Metamath Proof Explorer


Theorem gaf

Description: The mapping of the group action operation. (Contributed by Jeff Hankins, 11-Aug-2009) (Revised by Mario Carneiro, 13-Jan-2015)

Ref Expression
Hypothesis gaf.1
|- X = ( Base ` G )
Assertion gaf
|- ( .(+) e. ( G GrpAct Y ) -> .(+) : ( X X. Y ) --> Y )

Proof

Step Hyp Ref Expression
1 gaf.1
 |-  X = ( Base ` G )
2 eqid
 |-  ( +g ` G ) = ( +g ` G )
3 eqid
 |-  ( 0g ` G ) = ( 0g ` G )
4 1 2 3 isga
 |-  ( .(+) e. ( G GrpAct Y ) <-> ( ( G e.

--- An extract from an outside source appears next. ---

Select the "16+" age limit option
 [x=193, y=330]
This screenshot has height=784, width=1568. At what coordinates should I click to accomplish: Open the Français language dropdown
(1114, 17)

Grp /\ Y e. _V ) /\ ( .(+) : ( X X. Y ) --> Y /\ A. x e. Y ( ( ( 0g ` G ) .(+) x ) = x /\ A. y e. X A. z e. X ( ( y ( +g ` G ) z ) .(+) x ) = ( y .(+) ( z .(+) x ) ) ) ) ) )
5 4 simprbi
 |-  ( .(+) e. ( G GrpAct Y ) -> ( .(+) : ( X X. Y ) --> Y /\ A. x e. Y ( ( ( 0g ` G ) .(+) x ) = x /\ A. y e. X A. z e. X ( ( y ( +g ` G ) z ) .(+) x ) = ( y .(+) ( z .(+) x ) ) ) ) )
6 5 simpld
 |-  ( .(+) e. ( G GrpAct Y ) -> .(+) : ( X X. Y ) --> Y )